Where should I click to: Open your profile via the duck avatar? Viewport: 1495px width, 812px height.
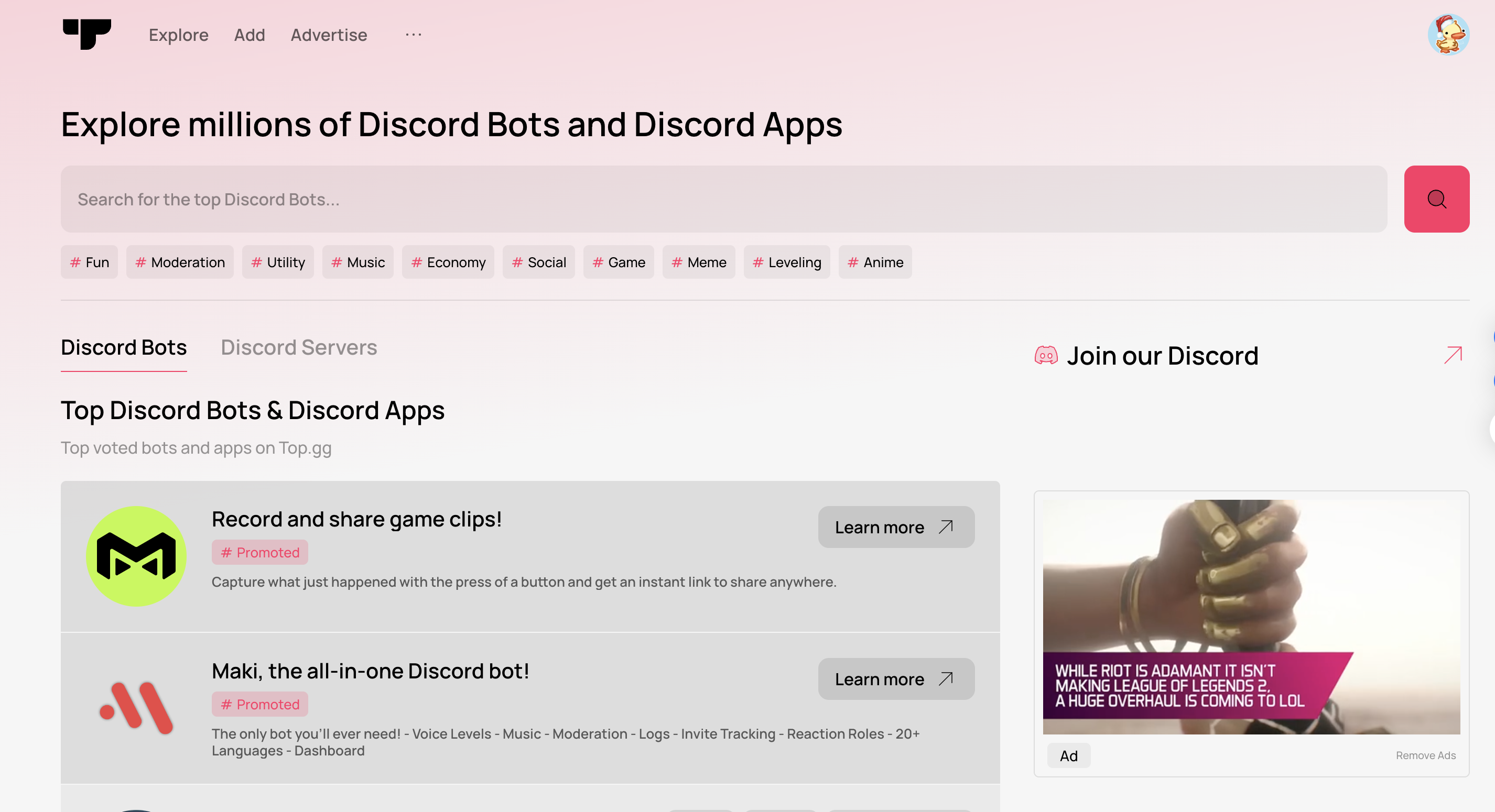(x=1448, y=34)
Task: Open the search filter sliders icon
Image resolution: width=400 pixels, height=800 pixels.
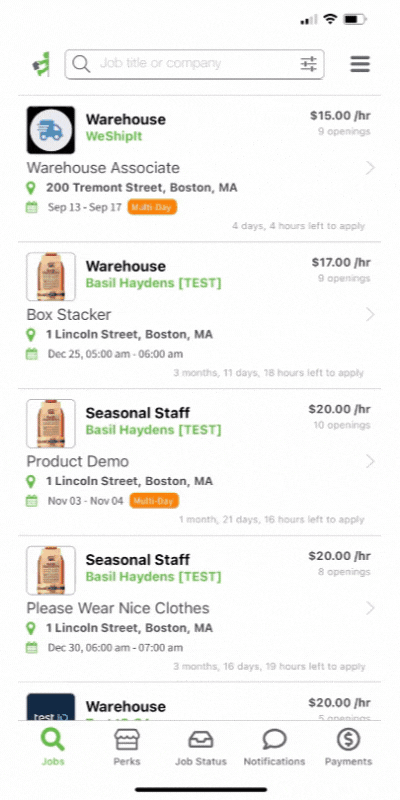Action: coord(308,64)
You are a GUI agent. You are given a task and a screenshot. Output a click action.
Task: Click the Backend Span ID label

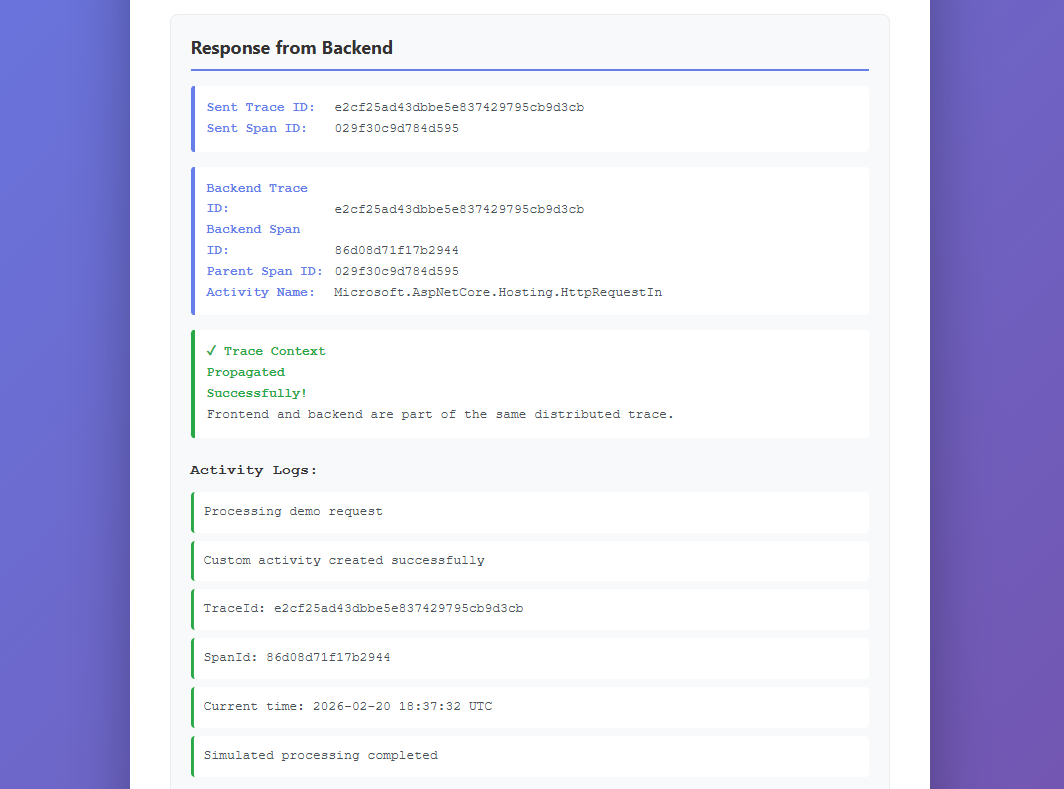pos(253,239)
——
Collect every line from the records above that contains the string "height".

Where should I click to: Open your profile via the duck avatar? Viewport: 1495px width, 812px height.
Image resolution: width=400 pixels, height=800 pixels.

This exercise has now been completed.